→ **Page excerpt**:

[Start]

The Political Implications of Dobbs

Despite Justice Alito writing in the majority opinion that nothing in Dobbs should be perceived to cast doubt on other precedents not pertaining to abortion, the concurrning opinion written by Associate Justice Clarence Thomas may suggest otherwise. In his opinion, Justice Thomas asserts that the Due Process Clause of the 14th Amendment does not secure any substantive rights, and thus it certainly does not secure the right to an abortion. Because of this, he says, the Court should reconsider all substantive due process precedents. He specifically mentions how cases like Griswold v. Connecticut, which secured the right for married people to obtain contraceptives; Lawrence v. Texas, which secured the right to engage in private, consensual sexual acts; and Obergefell v. Hodges, which secured the right for same-sex couples to marry, are “demonstrably erroneous,” and it is the Court’s duty to “correct the error” established in those precedents.

Justice Thomas’s opinion is inarguably concerning. If this Court does not believe that abortion passes the test of being “deeply rooted in our nation’s history,” then it is hard to imagine that they will find protections for contraceptives, same-sex marriage, or same-sex sexual relations “deeply rooted” in our nation’s history, either. As the liberal minority points out in their joint dissenting opinion, either the majority does not really believe in its own reasoning, or all rights dating back to the mid-19th century are insecure. If this ultra-conservative Court continues to follow the deep-rootedness test to determine whether a right is protected under the Due Process Clause, the only rights they’ll find protected in this country are those for white, landowning men.

This is what is incredibly worrying about the Court as an institution; there are no formal rules about whichever test they must use to determine if something is a protected right, they can simply arbitrarily decide on a standard that best supports their own personal political beliefs.

[End]

→ **Extracted material**:
[Start]

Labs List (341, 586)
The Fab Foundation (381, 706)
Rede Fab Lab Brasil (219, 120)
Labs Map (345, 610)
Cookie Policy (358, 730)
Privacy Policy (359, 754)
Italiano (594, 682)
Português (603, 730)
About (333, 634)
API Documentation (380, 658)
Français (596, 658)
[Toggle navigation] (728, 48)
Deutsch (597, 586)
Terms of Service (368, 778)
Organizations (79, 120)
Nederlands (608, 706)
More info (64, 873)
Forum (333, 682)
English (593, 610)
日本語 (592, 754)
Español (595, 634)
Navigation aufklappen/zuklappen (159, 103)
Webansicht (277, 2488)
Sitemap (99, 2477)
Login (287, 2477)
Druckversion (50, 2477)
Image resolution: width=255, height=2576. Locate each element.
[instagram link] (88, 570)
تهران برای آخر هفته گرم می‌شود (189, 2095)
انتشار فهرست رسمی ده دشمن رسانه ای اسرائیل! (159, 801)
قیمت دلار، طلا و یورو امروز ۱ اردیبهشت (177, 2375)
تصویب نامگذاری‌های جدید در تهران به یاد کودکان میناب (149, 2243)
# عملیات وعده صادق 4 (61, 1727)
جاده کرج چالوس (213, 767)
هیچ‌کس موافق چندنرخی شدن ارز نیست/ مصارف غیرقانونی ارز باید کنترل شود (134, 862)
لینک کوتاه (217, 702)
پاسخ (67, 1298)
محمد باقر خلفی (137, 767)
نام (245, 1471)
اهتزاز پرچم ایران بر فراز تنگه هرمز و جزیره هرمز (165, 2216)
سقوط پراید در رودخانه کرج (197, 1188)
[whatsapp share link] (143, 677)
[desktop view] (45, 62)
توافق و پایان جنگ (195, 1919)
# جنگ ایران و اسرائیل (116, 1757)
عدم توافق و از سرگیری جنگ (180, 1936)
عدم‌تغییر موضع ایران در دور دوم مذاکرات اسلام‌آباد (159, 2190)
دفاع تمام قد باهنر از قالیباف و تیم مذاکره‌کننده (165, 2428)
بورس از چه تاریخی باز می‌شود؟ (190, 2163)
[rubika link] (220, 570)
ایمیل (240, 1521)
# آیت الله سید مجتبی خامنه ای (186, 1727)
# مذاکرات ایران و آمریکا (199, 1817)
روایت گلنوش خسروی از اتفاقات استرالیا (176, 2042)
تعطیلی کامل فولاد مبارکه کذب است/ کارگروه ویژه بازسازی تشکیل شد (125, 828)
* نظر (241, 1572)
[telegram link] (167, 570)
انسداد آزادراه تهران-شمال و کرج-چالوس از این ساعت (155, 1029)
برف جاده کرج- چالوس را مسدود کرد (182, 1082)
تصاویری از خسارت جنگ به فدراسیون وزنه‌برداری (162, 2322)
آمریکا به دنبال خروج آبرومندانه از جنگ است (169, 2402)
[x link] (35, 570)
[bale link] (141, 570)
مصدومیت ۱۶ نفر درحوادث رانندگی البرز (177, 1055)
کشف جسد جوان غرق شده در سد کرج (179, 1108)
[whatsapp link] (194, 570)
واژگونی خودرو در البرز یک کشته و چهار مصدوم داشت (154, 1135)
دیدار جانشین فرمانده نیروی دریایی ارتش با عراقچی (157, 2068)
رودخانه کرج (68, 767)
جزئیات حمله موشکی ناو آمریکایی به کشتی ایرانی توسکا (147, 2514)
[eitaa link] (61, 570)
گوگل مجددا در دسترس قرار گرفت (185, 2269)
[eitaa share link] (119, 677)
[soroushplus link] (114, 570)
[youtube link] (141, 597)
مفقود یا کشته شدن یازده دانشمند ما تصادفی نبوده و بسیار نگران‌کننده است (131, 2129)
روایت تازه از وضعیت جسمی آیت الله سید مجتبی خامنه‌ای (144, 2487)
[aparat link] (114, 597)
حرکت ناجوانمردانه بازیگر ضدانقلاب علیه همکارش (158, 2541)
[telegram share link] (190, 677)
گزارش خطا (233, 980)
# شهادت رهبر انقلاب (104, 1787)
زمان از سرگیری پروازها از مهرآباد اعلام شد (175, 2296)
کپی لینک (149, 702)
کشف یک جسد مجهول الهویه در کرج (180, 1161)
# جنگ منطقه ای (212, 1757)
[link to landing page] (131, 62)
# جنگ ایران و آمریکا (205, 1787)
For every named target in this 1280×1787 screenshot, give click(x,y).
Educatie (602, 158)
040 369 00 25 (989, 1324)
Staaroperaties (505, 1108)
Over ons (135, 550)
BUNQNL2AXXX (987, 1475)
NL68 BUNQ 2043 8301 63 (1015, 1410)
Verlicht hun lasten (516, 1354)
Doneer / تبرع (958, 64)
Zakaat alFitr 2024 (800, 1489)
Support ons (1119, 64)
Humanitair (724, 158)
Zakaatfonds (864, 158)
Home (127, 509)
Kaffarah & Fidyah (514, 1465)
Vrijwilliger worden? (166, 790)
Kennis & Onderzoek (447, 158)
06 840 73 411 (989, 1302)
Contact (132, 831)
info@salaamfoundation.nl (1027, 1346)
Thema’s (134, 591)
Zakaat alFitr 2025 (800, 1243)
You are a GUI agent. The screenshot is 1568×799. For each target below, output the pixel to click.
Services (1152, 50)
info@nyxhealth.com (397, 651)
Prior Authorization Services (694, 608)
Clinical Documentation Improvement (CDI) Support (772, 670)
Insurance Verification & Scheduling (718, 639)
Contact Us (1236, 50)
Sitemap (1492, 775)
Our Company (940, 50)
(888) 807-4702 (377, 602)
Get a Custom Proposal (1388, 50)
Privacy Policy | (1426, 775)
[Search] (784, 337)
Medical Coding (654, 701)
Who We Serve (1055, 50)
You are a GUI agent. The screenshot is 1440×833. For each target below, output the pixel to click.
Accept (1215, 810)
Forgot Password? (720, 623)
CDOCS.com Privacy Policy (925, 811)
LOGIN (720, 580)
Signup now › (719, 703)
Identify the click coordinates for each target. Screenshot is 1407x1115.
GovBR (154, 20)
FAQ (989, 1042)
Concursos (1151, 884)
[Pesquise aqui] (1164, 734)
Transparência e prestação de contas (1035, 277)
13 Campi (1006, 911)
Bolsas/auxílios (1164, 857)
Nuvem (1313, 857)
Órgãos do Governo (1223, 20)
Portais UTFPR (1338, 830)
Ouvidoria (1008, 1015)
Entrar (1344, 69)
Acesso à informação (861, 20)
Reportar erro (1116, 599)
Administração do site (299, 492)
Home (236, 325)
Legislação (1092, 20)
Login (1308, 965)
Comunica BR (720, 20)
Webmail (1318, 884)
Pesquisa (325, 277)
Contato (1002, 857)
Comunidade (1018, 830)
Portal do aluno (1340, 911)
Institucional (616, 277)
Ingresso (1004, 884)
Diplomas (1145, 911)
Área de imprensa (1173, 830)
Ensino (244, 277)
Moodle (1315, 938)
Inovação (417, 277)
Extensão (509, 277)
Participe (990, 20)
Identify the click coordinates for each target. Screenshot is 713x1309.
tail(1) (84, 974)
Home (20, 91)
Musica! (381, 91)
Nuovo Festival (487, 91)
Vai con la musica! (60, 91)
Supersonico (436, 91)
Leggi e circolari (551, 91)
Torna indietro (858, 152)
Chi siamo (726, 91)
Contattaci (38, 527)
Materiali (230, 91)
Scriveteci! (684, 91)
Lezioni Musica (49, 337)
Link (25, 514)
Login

[End]

→ **Prompt A**:
According to the Dobbs commentary, what right did Obergefell v. Hodges secure?
→ **Prompt B**:
Reproduce everything in the Dobbs commentary from "This is what" down to "personal political beliefs.".
The records come from a different source than the Dobbs commentary.

→ **Solution A**:
The right for same-sex couples to marry.

→ **Solution B**:
This is what is incredibly worrying about the Court as an institution; there are no formal rules about whichever test they must use to determine if something is a protected right, they can simply arbitrarily decide on a standard that best supports their own personal political beliefs.